• Excerpt provided
============================================================
God’s Word is powerful, transformational, and trustworthy, and it contains truths that make the difference between life and death for our children. Yet as parents, we often feel ill equipped, intimidated, or simply don’t know how to read the Bible with our kids. In this article, Joanna Kimbrel, author of “The Greatest Hero,” shares 7 practical tips to make reading the Bible with your kids more impactful, effective, and fun, and encourages you that no book of the Bible is too challenging to dive into with your children.
Our kids need the Bible. God’s Word is powerful, transformational, and trustworthy, and it contains truths that make the difference between life and death for our children. But let’s be honest—much of the Bible is confusing for adults, and the thought of explaining difficult passages to kids can be intimidating.
Don’t let fear keep you from reading the Bible with your kids! You have an opportunity to model prioritizing Scripture and start meaningful conversations with your little ones about God and His Word. It’s okay if you don’t have all the answers. None of us do! But you can walk through even the most challenging books of the Bible with your kids.
Paul’s letter to the Romans is one of those books that often come with an extra measure of intimidation. It’s 16 chapters of rich theology, heavy questions, and convicting application. It also beautifully and thoroughly presents the good news of the gospel. All these elements make it a perfect case study for how to read the Bible with your kids.
7 TIPS TO HELP YOU READ THE BIBLE WITH YOUR KIDS
Here are 7 tips to ways to make reading the Bible with your kids more approachable and impactful.
We need the Holy Spirit to help us understand and apply God’s Word, so ask Him for help! Pray that He would give you understanding and wisdom to know how to explain Scripture to your kids. Pray that He would open their hearts to understand, too. Pray that you would see wonderful things in the Bible about Who God is and what He’s done. And don’t just keep those prayers to yourself—pray with your kids! Model the practice of asking for God’s help before, after, and even while you read Scripture.
2. FOCUS ON KEY TERMS AND IDEAS
Romans, like many books of the Bible, covers a lot of theological ground, and it’s easy to feel lost in all the big words. That’s why it’s helpful to identify the main ideas in a book of the Bible and keep directing your kids back to them as anchors. When you see a key theme in the text, point it out. Stop and talk about it using simple language kids can understand. Remind them where they’ve seen it before, and ask questions about it. Before you know it, they’ll start noticing those big ideas on their own.
============================================================
• Source data

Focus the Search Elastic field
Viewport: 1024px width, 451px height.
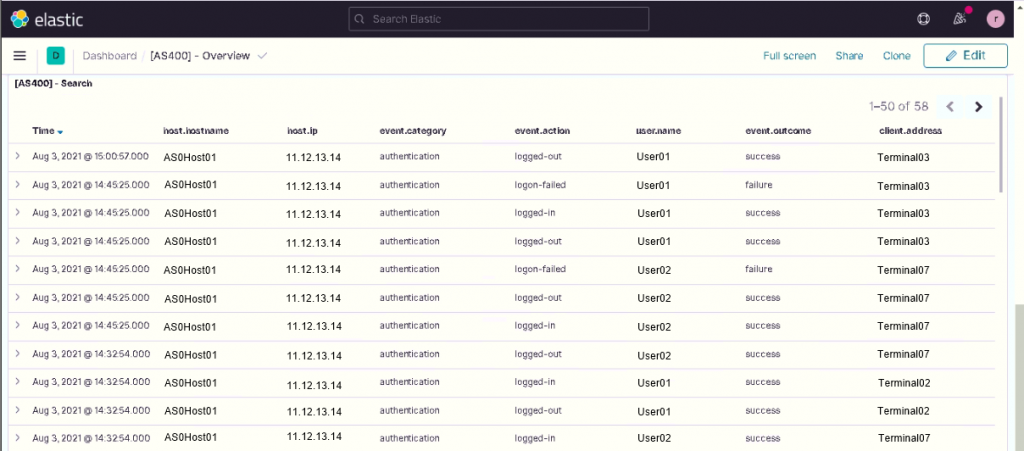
============================================================
• Task instructions
A – Copy everything from "Our kids need" down to "of the Bible with your kids." from the article on reading the Bible with kids, word for word.
B – Answer these questions using the article on reading the Bible with kids:
(i) Who is the author of "The Greatest Hero"?
(ii) How many chapters does Romans have?
(iii) At what times should parents model asking for God's help while reading Scripture?

• Exercise results
A –
Our kids need the Bible. God’s Word is powerful, transformational, and trustworthy, and it contains truths that make the difference between life and death for our children. But let’s be honest—much of the Bible is confusing for adults, and the thought of explaining difficult passages to kids can be intimidating.
Don’t let fear keep you from reading the Bible with your kids! You have an opportunity to model prioritizing Scripture and start meaningful conversations with your little ones about God and His Word. It’s okay if you don’t have all the answers. None of us do! But you can walk through even the most challenging books of the Bible with your kids.

B –
(i) Joanna Kimbrel
(ii) 16
(iii) Before, after, and even while they read Scripture